Davon unbeeindruckt nimmt die Handlung ihren wahnwitzigen Verlauf, Wildwest, Bonny & Clyde und Django unchained, reißt Herrn Willis nolens volens mit sich (wenn auch nur im Irrealis), so würde er den Bank­be­ra­ter aus der umstellten Filiale befreien, so würden sie oder "Sie" fliehen, wo Sie doch schon an­ge­schos­sen sind, nun greifen Sie doch endlich ein, übernehmen Sie, führen Sie ein gutes Ende herbei - Sie schaffen das schon! Be­zie­hungs­weise "wir", denn der Autor fiebert mit, unterbreitet Vorschläge, stachelt an, erwägt Alternativen, greift selbst zu, versteht sich selbst nicht, ich, wir, Sie, der passive Bankberater, der "mickrige Kat­zen­buch­dich­ter" - alles verschwimmt, verschmilzt: "Wenn Sie nicht in der Rolle bleiben, muss ich es auch nicht."

Womit wir bei c) landen.

Alles Quatsch? Selten habe ich ein solches Feuerwerk intelligenten, subtilen, nadel­spitzen, bildprallen, aus­ufern­den Fabulierens genossen wie in diesem Buch. Man kann sich von diesem Wildwasser einfach mit­rei­ßen und durch­schau­keln lassen und wird begeistert sein. Spätestens am Ende könnte man aber auch ins Grübeln kommen, ob nicht mehr dahintersteckt. Denken wir an ...

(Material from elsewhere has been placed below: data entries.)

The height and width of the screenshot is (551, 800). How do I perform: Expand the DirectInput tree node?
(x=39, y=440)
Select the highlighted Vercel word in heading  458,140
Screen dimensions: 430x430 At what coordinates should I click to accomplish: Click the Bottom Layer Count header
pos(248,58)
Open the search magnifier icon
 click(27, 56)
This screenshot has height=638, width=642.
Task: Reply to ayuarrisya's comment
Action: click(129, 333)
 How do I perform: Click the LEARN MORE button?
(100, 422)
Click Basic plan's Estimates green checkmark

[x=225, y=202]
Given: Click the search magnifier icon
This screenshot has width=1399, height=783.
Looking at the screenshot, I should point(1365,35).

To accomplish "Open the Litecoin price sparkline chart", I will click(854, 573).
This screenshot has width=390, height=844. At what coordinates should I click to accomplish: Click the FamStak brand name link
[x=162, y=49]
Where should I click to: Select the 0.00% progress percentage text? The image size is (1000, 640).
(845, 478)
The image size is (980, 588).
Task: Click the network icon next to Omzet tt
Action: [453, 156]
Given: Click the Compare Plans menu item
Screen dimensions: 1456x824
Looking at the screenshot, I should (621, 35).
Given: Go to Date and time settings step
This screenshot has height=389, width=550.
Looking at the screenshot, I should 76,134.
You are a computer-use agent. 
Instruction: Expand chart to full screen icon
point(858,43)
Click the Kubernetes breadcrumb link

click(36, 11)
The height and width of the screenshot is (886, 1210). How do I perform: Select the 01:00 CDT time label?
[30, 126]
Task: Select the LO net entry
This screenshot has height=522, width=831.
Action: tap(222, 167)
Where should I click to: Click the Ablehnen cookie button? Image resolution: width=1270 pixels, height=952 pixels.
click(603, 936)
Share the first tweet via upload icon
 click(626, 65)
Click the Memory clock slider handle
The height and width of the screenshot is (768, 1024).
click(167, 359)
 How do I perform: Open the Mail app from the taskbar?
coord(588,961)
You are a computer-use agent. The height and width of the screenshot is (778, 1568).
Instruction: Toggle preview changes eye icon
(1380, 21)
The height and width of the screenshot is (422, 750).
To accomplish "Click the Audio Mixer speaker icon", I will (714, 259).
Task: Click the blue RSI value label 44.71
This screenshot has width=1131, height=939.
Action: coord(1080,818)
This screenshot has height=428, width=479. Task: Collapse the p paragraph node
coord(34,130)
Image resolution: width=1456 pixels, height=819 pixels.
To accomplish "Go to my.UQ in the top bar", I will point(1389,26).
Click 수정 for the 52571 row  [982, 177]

a) Literatur: der Dichter - allmächtiger Schöpfer ("Glauben Sie mir, ich kann hier jederzeit Hubschrauber anfliegen lassen. Das geht ganz leicht. [...] Ich kann ein Unwetter her­auf­be­schwö­ren, ich kann Blitze, ich kann wild herumfliegende Äste. Da sind mir nicht die Hände gebunden.") oder hilflos Getriebener schnöder Not­wen­dig­kei­ten (Dramaturgie des Plots, Buchhaltung des Verlags, Quoten des Medienmarkts ...) ("Ich habe nicht besonders viel im Griff, genauer gesagt gar nichts, in keiner der Welten, mit denen ich zu tun habe")?

b) die Realität: Was ist wahr, was ist Schein? Ist hier jemand seines Glückes Schmied?

c) die Identität: Cogito, ergo sum? Scribo, ergo sum? Creatus sum, ergo sum? Scribo, ergo es?

d) die Religion: "Ist Gott tot?" - die Theodizee-Frage in der Rammstedter Puppenkiste?

Alles Quatsch. "Sehr geehrter Herr Willis, Sie wissen selbst, wie alles nicht gewesen ist ..."

Dieses Buch habe ich in die Liste meiner 20 Lieblingsbücher im Winter 2012/13 aufgenommen.